» WORK ORDER:
From the first line through the line containing "Click the Target", transcribe the records exactly and include no other lines.

(Source data)
______________________________

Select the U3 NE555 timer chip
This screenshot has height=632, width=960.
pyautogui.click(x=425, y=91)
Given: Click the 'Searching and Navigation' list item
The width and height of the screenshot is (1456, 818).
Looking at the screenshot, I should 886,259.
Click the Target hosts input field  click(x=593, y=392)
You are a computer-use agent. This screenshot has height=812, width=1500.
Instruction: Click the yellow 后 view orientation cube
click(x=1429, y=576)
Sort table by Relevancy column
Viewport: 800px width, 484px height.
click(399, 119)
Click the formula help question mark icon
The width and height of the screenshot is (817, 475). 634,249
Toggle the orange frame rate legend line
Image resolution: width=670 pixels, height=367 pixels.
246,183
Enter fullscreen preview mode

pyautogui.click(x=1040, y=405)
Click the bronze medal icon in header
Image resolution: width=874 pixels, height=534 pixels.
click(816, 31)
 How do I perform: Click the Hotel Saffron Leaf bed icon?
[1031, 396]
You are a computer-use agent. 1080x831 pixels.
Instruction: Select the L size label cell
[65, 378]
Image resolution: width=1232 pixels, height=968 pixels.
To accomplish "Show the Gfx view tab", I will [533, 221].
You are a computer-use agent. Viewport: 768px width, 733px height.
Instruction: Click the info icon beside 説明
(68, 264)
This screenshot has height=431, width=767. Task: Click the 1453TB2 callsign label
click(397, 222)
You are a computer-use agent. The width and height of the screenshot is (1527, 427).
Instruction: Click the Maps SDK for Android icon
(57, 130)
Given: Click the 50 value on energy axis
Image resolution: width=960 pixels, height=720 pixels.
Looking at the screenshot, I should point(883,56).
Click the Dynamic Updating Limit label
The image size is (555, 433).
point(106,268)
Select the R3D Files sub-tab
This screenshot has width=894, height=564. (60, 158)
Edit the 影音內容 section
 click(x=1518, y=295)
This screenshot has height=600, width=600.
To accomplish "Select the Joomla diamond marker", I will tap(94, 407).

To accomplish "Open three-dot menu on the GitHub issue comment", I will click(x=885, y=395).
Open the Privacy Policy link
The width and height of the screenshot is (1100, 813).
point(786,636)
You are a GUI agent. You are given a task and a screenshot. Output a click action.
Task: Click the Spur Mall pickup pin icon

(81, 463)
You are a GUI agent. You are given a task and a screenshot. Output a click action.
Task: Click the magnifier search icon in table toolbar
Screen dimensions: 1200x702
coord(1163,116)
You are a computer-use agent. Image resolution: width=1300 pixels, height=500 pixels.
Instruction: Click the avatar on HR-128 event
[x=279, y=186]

______________________________

» RESULT OF THE TASK:
Select the U3 NE555 timer chip
This screenshot has height=632, width=960.
pyautogui.click(x=425, y=91)
Given: Click the 'Searching and Navigation' list item
The width and height of the screenshot is (1456, 818).
Looking at the screenshot, I should 886,259.
Click the Target hosts input field  click(x=593, y=392)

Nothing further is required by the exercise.